====== Записи для работы

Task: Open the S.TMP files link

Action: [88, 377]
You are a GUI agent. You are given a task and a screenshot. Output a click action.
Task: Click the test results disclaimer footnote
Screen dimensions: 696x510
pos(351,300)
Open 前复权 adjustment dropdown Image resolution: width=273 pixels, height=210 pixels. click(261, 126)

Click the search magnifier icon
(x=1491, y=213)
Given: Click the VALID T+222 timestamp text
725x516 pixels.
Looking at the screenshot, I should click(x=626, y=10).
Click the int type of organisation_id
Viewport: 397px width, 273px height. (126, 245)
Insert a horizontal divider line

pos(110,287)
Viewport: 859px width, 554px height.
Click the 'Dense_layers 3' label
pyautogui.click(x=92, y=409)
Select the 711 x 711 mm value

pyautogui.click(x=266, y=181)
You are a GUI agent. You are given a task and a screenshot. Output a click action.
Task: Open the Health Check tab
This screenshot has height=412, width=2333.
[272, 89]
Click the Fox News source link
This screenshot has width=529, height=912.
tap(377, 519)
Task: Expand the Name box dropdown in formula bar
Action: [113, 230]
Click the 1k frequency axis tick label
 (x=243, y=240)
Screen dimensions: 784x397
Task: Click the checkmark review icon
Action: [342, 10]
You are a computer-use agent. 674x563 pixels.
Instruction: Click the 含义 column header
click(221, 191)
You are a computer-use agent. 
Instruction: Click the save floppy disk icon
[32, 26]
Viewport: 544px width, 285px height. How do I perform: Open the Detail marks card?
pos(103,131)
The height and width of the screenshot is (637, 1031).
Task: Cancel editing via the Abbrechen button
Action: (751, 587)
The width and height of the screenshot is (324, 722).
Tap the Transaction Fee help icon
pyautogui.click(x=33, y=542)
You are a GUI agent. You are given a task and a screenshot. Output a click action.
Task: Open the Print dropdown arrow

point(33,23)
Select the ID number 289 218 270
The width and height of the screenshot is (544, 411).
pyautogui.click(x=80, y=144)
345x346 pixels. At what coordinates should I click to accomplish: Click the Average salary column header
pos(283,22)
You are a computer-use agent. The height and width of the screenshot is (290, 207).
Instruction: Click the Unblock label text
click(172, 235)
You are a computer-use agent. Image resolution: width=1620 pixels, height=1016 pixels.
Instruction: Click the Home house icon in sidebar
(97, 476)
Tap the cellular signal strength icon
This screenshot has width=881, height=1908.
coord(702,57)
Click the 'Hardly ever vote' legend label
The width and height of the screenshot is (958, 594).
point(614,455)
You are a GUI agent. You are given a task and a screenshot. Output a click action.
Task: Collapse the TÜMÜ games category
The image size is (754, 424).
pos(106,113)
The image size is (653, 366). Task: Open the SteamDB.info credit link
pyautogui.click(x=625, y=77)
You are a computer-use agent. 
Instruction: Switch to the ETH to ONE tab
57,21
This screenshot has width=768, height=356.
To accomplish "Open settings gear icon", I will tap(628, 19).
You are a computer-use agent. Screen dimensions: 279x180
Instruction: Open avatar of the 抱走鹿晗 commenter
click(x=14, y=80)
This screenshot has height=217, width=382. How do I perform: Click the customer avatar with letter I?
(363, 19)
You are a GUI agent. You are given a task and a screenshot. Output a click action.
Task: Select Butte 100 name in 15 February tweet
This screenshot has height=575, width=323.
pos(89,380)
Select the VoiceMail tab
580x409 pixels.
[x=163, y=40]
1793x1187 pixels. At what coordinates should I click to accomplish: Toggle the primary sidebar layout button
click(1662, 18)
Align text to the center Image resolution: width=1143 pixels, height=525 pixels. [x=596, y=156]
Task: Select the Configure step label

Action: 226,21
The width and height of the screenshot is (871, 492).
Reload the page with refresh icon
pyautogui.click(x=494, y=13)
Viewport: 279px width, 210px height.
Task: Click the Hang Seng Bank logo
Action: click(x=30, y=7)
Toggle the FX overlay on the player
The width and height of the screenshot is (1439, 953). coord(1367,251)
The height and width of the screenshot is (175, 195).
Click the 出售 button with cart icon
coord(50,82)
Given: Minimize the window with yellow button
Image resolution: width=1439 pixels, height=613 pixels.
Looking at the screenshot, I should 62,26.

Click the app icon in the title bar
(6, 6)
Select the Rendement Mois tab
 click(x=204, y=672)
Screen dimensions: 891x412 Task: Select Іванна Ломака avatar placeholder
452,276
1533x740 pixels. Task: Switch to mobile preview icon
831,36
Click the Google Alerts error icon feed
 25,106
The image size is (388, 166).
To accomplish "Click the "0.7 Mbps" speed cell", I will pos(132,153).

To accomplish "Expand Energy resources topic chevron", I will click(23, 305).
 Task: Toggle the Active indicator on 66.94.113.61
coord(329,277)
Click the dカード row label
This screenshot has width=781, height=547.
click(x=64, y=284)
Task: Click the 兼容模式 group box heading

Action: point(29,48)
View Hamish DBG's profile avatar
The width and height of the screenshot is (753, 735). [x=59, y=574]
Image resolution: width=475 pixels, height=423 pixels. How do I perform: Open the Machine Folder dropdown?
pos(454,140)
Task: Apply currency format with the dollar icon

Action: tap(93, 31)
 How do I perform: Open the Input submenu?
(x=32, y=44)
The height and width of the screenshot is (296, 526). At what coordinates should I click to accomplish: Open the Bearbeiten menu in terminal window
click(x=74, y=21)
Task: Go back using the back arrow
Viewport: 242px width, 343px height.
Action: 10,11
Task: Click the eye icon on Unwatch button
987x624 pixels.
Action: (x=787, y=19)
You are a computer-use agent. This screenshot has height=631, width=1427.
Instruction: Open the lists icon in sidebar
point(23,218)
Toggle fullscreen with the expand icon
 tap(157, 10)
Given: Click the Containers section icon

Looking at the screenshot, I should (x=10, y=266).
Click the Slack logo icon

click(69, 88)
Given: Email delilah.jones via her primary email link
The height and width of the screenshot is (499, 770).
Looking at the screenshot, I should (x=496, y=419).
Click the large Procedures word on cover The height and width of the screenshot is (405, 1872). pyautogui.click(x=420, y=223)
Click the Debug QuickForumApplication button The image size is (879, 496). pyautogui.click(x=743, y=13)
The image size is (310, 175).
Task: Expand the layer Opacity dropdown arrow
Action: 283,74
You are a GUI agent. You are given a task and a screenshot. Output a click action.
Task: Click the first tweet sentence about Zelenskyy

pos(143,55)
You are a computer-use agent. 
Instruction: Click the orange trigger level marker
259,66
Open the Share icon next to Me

============

Цель:
Соберите из записей выше все строки, где встречается слово «link». Учитывайте регистр букв.

Ответ к заданию:
Task: Open the S.TMP files link
Click the Fox News source link
The image size is (653, 366). Task: Open the SteamDB.info credit link
Given: Email delilah.jones via her primary email link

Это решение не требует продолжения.